### WORK REQUIRED
Repeat every line of the data exactly; the pictures stay out.
--- --- ---
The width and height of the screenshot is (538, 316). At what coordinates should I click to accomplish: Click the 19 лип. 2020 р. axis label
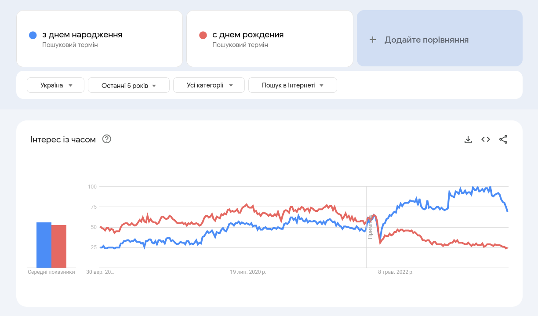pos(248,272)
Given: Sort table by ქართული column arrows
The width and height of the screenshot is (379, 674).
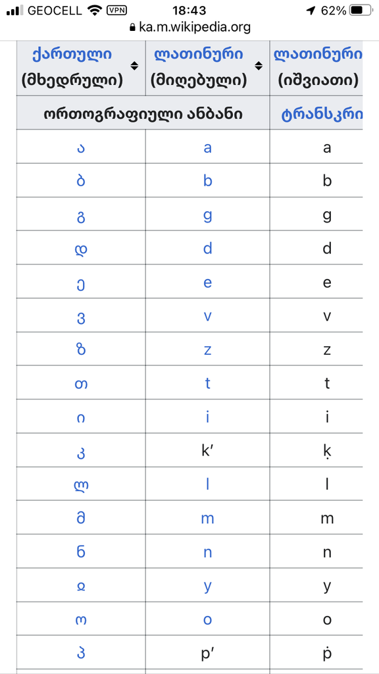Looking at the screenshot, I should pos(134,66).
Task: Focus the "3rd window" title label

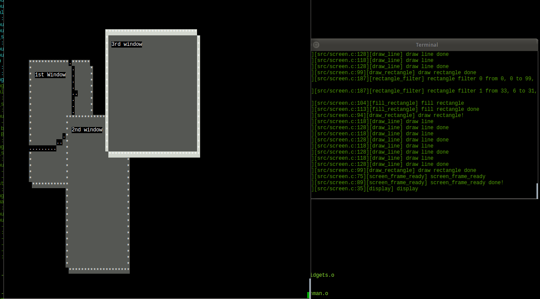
--- --- ---
### FINISHED EXERCISE
The width and height of the screenshot is (538, 316). At what coordinates should I click to accomplish: Click the 19 лип. 2020 р. axis label
pos(248,272)
Given: Sort table by ქართული column arrows
The width and height of the screenshot is (379, 674).
Looking at the screenshot, I should pos(134,66).
Task: Focus the "3rd window" title label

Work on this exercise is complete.